STORED DATA
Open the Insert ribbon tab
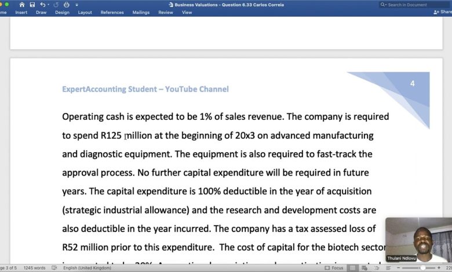452x272 pixels. pyautogui.click(x=21, y=12)
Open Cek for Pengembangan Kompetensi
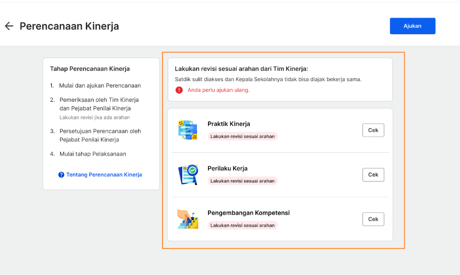Viewport: 460px width, 275px height. tap(373, 219)
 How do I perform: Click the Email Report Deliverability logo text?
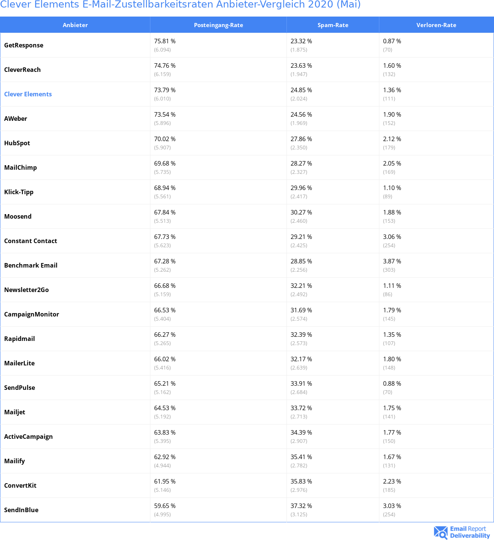click(470, 532)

PROBLEM STATEMENT
The lines from the one containing "How do I perform: Click" through the final line of the data are to be repeated exactly, with both ends included and all pictures left out.

YOUR RESPONSE
 How do I perform: Click the Email Report Deliverability logo text?
click(470, 532)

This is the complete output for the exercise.